Lost Doctor Who Episode Found
JSDopefish writes "In an event that most Doctor Who fans thought couldn't happen, another lost episode of Doctor Who has turned up. It's Episode Two of the 1965 William Hartnell serial, 'The Dalek Masterplan.' No word yet as to how it will be released, this news is just breaking today apparently. This is great news for fans, as the last time a lost episode was turned up was in 1999, and most folks had given up hope there were any others left to be discovered. For those who don't know, in the '70s the BBC routinely junked old stories. Not just Dr Who, but all their shows. Repeats and sales weren't an issue then. There's something like 115 or so lost Doctor Who episodes total."
All of these 115 lost episodes were from the 1960s, before the advent of VCRs. It's possible someone could have hooked up an old fashioned camera and recorded the broadcasts manuaully, but it's not like this was something very many people bothered to do.
Although, interestingly, a number of people did do the best they could at the time. Specifically, they set up audio equipment to record to soundtrack to these episodes, and these sound-only recordings have survived to the present.
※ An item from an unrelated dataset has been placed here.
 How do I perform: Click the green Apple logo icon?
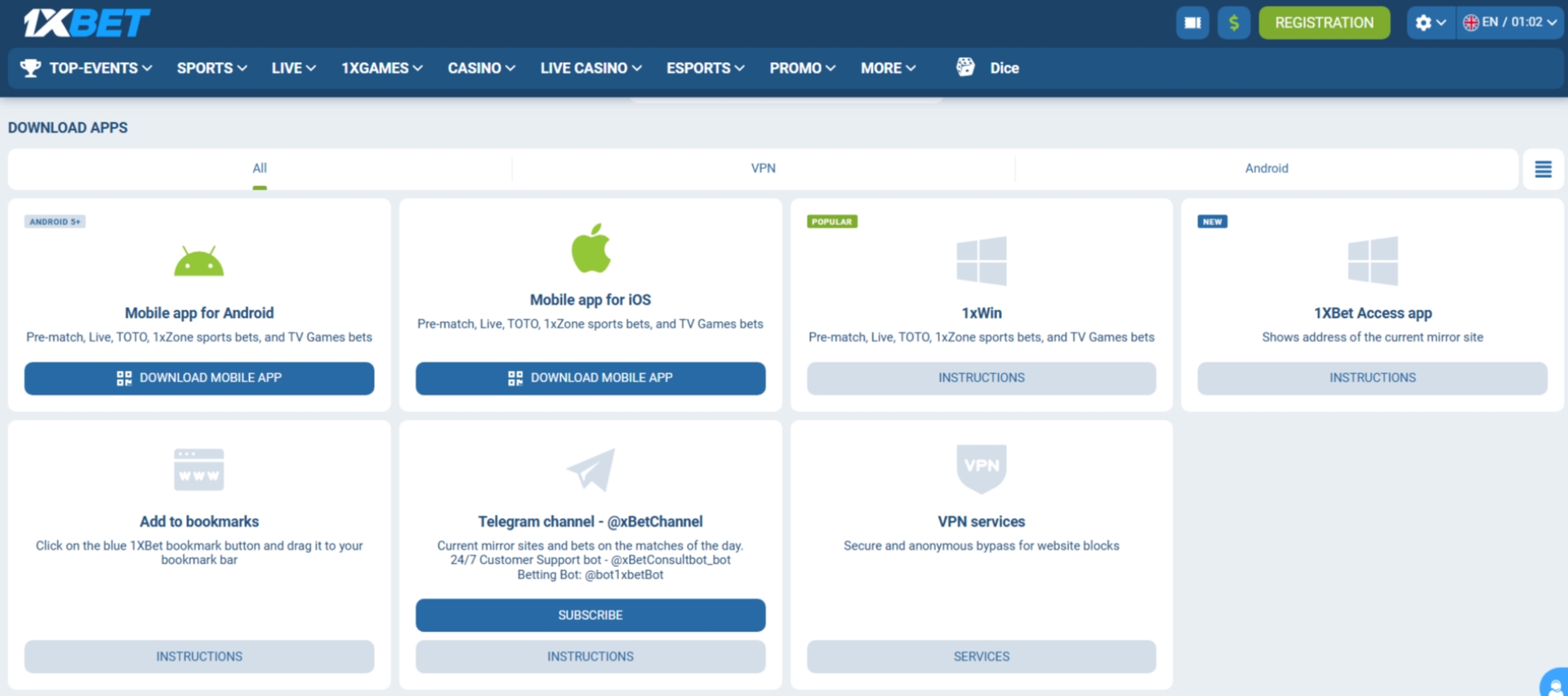coord(590,248)
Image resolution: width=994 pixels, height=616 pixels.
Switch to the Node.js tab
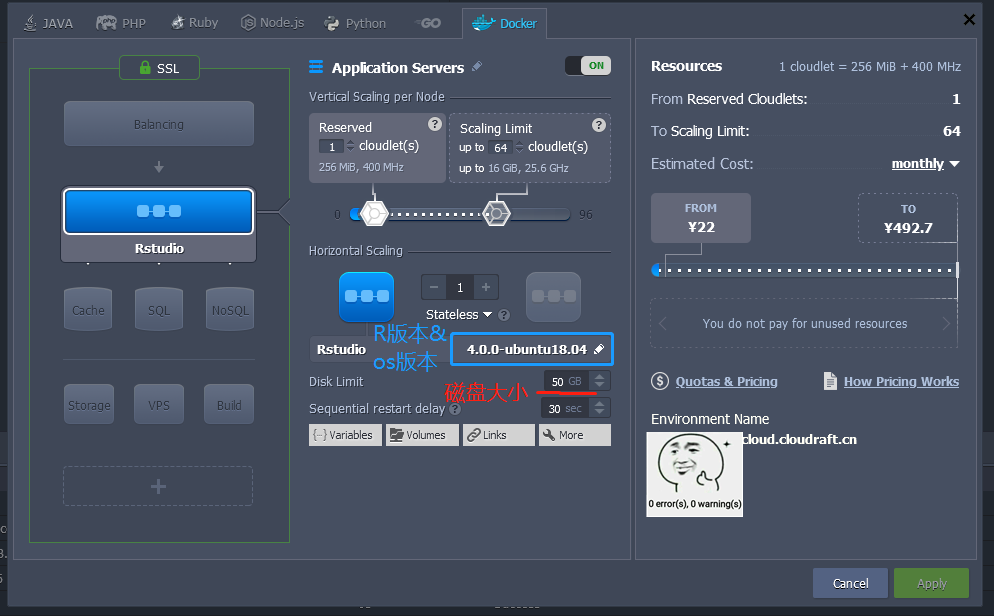272,23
The BBC, having obtained these soundtracks from the fans who recorded them, has been releasing them, with linking narration, on CD for several years now. Also, a mini-fan industry (not for profit, of course) has sprung up to "reconstruct" the episodes using these soundtracks and surviving clips and still images to give a (very) rough estimate of the original: a sort of semi-animated storybook format.
Interestingly, these fan-recorded audios tend to be of generally high quality, so much so that the so-called Reconstruction Team (the internal BBC group responsible for remastering and touching up these old DW broadcasts for video release) has occassionally used them to redub official BBC copies of extant episodes.
There are dozens of articles and books written on this sad chapter in the BBC's archival history, none of which shine well on them. Apparently, it was a classic case of miscommunication between branches of the company: the warehouses responsible for the wiping of most of these episodes simply assumed that some other branch of the BBC was archiving them, and never bothered to check and find out that no such branch actually existed. Go figure.
Sean Daugherty "I have walked in Eternity -- and Eternity weeps."